Call it poor timing. The 19th-century seascape painter William Trost Richards is one of the granddaddies of Rhode Island art, but in the wide world of art he remains obscure.

Like many prominent 19th-century American painters, after his death in 1905 his career became overshadowed by Impressionism and Cubism and all the increasingly abstract -isms of Modernism. New York's Metropolitan Museum of Art deaccessioned most of its Richards paintings in 1929 (they've since rebuilt their collection). And as late as 1954, New York's National Academy of Design was giving away his drawings and paintings.

When major American curators revived interest in 19th-century American painting in the 1960s, Richards often remained a footnote — a late arrival to Hudson River School landscape painting (he was a generation younger than its founders) but still hewing to its methods, as contemporaries likeWinslow Homer and Thomas Eakins carved out a sinewy post-Civil War American realism.
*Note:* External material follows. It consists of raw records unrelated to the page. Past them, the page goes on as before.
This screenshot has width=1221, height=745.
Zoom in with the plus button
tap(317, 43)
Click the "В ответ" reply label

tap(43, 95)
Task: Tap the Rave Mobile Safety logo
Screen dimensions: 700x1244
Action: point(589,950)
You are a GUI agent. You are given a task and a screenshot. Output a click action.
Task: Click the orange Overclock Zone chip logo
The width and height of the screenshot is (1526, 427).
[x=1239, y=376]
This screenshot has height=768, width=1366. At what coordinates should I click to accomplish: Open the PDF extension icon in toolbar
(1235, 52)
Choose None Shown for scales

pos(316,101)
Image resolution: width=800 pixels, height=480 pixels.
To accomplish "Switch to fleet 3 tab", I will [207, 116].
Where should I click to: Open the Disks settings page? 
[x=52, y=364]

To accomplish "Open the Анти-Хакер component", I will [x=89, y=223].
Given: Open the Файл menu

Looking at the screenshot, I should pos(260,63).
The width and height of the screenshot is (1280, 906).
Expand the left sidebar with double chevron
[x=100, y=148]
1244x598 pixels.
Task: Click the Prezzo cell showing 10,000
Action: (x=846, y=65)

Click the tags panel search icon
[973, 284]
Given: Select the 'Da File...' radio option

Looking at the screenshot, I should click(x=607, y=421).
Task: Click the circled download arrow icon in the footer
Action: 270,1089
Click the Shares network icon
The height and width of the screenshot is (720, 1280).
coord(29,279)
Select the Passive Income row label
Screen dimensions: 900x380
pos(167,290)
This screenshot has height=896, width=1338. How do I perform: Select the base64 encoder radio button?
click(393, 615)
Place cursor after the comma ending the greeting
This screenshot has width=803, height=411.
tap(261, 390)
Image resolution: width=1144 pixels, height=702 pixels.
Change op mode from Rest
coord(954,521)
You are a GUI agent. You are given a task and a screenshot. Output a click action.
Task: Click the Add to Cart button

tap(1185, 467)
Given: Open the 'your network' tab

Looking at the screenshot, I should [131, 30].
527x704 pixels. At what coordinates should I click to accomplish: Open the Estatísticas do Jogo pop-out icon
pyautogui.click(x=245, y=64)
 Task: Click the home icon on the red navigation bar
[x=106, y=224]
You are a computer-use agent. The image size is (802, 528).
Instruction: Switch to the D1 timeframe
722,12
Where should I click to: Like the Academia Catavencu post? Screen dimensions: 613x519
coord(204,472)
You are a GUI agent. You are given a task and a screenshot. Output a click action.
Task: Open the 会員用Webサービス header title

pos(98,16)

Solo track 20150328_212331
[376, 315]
In other words, he doesn't fit nicely into the standard historical narrative.

"From Pennsylvania to Paradise: William Trost Richards, Harrison Morris and the Art Association of Newport" at the Newport Art Museum (76 Bellevue Ave, through September 9) is an opportunity for reappraisal. The exhibit is part of the museum's project to reexamine its own and the area's art history as the institution marks the centenary of its founding in 1912.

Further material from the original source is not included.